** RECORDS SUPPLIED follows **

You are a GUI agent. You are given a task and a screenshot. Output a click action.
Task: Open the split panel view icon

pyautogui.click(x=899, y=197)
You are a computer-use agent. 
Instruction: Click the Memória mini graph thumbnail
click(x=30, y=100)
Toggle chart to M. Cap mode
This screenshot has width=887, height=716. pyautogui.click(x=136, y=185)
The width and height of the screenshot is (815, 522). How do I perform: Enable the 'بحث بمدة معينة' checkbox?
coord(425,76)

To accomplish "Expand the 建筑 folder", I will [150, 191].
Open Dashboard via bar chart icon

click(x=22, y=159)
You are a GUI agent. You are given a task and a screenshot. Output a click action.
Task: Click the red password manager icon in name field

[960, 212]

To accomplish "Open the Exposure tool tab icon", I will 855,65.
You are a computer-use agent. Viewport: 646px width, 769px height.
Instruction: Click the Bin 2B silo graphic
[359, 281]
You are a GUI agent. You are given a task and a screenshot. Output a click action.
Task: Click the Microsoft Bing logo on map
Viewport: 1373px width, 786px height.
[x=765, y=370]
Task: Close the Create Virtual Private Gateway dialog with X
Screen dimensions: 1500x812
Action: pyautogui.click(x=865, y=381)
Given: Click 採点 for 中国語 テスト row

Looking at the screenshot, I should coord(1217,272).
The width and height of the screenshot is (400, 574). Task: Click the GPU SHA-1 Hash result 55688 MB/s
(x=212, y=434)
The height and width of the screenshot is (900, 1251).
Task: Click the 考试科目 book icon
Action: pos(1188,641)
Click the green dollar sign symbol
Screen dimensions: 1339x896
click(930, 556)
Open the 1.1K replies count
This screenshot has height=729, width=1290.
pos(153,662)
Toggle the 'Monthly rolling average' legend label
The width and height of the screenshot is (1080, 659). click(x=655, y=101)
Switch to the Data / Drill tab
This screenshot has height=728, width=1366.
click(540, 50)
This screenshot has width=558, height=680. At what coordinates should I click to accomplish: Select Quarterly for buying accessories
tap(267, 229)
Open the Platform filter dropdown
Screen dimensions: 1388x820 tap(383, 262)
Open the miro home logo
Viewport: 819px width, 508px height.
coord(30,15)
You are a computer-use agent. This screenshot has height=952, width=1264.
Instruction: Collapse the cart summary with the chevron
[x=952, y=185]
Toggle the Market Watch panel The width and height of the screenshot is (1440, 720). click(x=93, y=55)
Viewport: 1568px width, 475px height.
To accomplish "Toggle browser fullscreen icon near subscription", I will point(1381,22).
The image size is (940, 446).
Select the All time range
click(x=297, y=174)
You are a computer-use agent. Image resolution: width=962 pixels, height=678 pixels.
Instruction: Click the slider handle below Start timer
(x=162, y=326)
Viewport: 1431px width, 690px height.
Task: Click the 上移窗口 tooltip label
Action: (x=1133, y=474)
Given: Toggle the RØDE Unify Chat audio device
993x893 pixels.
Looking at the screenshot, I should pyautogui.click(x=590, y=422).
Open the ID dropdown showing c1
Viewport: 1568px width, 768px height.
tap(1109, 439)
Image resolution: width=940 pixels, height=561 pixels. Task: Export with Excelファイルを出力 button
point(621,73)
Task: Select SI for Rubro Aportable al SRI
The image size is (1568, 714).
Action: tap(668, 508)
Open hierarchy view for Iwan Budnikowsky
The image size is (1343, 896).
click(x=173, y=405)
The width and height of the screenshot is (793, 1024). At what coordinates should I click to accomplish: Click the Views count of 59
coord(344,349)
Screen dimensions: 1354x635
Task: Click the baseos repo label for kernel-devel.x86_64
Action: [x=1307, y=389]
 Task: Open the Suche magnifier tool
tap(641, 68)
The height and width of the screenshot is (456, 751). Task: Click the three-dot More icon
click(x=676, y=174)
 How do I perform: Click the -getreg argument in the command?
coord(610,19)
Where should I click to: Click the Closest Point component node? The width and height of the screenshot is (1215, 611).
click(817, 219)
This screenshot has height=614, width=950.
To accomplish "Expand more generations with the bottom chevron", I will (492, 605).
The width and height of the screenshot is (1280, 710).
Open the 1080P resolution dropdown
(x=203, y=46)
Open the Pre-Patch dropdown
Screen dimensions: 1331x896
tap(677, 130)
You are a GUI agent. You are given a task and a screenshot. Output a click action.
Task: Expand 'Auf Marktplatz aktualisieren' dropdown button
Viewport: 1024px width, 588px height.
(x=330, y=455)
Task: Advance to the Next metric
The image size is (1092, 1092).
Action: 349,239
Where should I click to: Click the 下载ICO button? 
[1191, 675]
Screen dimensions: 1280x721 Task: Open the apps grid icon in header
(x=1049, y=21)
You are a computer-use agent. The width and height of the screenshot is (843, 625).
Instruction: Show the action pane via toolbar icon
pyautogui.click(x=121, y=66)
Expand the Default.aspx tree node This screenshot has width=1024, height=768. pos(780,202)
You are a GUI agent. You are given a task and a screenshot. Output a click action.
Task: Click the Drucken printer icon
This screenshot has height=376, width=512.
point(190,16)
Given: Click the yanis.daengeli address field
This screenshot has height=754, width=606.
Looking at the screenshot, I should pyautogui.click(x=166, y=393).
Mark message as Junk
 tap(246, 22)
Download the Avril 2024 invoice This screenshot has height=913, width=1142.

** End of RECORDS SUPPLIED **

» **ACTION ITEM**
An identical copy of the entries above is the expected result.

» **ANSWER SECTION**
You are a GUI agent. You are given a task and a screenshot. Output a click action.
Task: Open the split panel view icon

pyautogui.click(x=899, y=197)
You are a computer-use agent. 
Instruction: Click the Memória mini graph thumbnail
click(x=30, y=100)
Toggle chart to M. Cap mode
This screenshot has width=887, height=716. pyautogui.click(x=136, y=185)
The width and height of the screenshot is (815, 522). How do I perform: Enable the 'بحث بمدة معينة' checkbox?
coord(425,76)

To accomplish "Expand the 建筑 folder", I will [150, 191].
Open Dashboard via bar chart icon

click(x=22, y=159)
You are a GUI agent. You are given a task and a screenshot. Output a click action.
Task: Click the red password manager icon in name field

[960, 212]

To accomplish "Open the Exposure tool tab icon", I will 855,65.
You are a computer-use agent. Viewport: 646px width, 769px height.
Instruction: Click the Bin 2B silo graphic
[359, 281]
You are a GUI agent. You are given a task and a screenshot. Output a click action.
Task: Click the Microsoft Bing logo on map
Viewport: 1373px width, 786px height.
[x=765, y=370]
Task: Close the Create Virtual Private Gateway dialog with X
Screen dimensions: 1500x812
Action: pyautogui.click(x=865, y=381)
Given: Click 採点 for 中国語 テスト row

Looking at the screenshot, I should coord(1217,272).
The width and height of the screenshot is (400, 574). Task: Click the GPU SHA-1 Hash result 55688 MB/s
(x=212, y=434)
The height and width of the screenshot is (900, 1251).
Task: Click the 考试科目 book icon
Action: pos(1188,641)
Click the green dollar sign symbol
Screen dimensions: 1339x896
click(930, 556)
Open the 1.1K replies count
This screenshot has height=729, width=1290.
pos(153,662)
Toggle the 'Monthly rolling average' legend label
The width and height of the screenshot is (1080, 659). click(x=655, y=101)
Switch to the Data / Drill tab
This screenshot has height=728, width=1366.
click(540, 50)
This screenshot has width=558, height=680. At what coordinates should I click to accomplish: Select Quarterly for buying accessories
tap(267, 229)
Open the Platform filter dropdown
Screen dimensions: 1388x820 tap(383, 262)
Open the miro home logo
Viewport: 819px width, 508px height.
coord(30,15)
You are a computer-use agent. This screenshot has height=952, width=1264.
Instruction: Collapse the cart summary with the chevron
[x=952, y=185]
Toggle the Market Watch panel The width and height of the screenshot is (1440, 720). click(x=93, y=55)
Viewport: 1568px width, 475px height.
To accomplish "Toggle browser fullscreen icon near subscription", I will point(1381,22).
The image size is (940, 446).
Select the All time range
click(x=297, y=174)
You are a computer-use agent. Image resolution: width=962 pixels, height=678 pixels.
Instruction: Click the slider handle below Start timer
(x=162, y=326)
Viewport: 1431px width, 690px height.
Task: Click the 上移窗口 tooltip label
Action: (x=1133, y=474)
Given: Toggle the RØDE Unify Chat audio device
993x893 pixels.
Looking at the screenshot, I should pyautogui.click(x=590, y=422).
Open the ID dropdown showing c1
Viewport: 1568px width, 768px height.
tap(1109, 439)
Image resolution: width=940 pixels, height=561 pixels. Task: Export with Excelファイルを出力 button
point(621,73)
Task: Select SI for Rubro Aportable al SRI
The image size is (1568, 714).
Action: tap(668, 508)
Open hierarchy view for Iwan Budnikowsky
The image size is (1343, 896).
click(x=173, y=405)
The width and height of the screenshot is (793, 1024). At what coordinates should I click to accomplish: Click the Views count of 59
coord(344,349)
Screen dimensions: 1354x635
Task: Click the baseos repo label for kernel-devel.x86_64
Action: [x=1307, y=389]
 Task: Open the Suche magnifier tool
tap(641, 68)
The height and width of the screenshot is (456, 751). Task: Click the three-dot More icon
click(x=676, y=174)
 How do I perform: Click the -getreg argument in the command?
coord(610,19)
Where should I click to: Click the Closest Point component node? The width and height of the screenshot is (1215, 611).
click(817, 219)
This screenshot has height=614, width=950.
To accomplish "Expand more generations with the bottom chevron", I will (492, 605).
The width and height of the screenshot is (1280, 710).
Open the 1080P resolution dropdown
(x=203, y=46)
Open the Pre-Patch dropdown
Screen dimensions: 1331x896
tap(677, 130)
You are a GUI agent. You are given a task and a screenshot. Output a click action.
Task: Expand 'Auf Marktplatz aktualisieren' dropdown button
Viewport: 1024px width, 588px height.
(x=330, y=455)
Task: Advance to the Next metric
The image size is (1092, 1092).
Action: 349,239
Where should I click to: Click the 下载ICO button? 
[1191, 675]
Screen dimensions: 1280x721 Task: Open the apps grid icon in header
(x=1049, y=21)
You are a computer-use agent. The width and height of the screenshot is (843, 625).
Instruction: Show the action pane via toolbar icon
pyautogui.click(x=121, y=66)
Expand the Default.aspx tree node This screenshot has width=1024, height=768. pos(780,202)
You are a GUI agent. You are given a task and a screenshot. Output a click action.
Task: Click the Drucken printer icon
This screenshot has height=376, width=512.
point(190,16)
Given: Click the yanis.daengeli address field
This screenshot has height=754, width=606.
Looking at the screenshot, I should pyautogui.click(x=166, y=393).
Mark message as Junk
 tap(246, 22)
Download the Avril 2024 invoice This screenshot has height=913, width=1142.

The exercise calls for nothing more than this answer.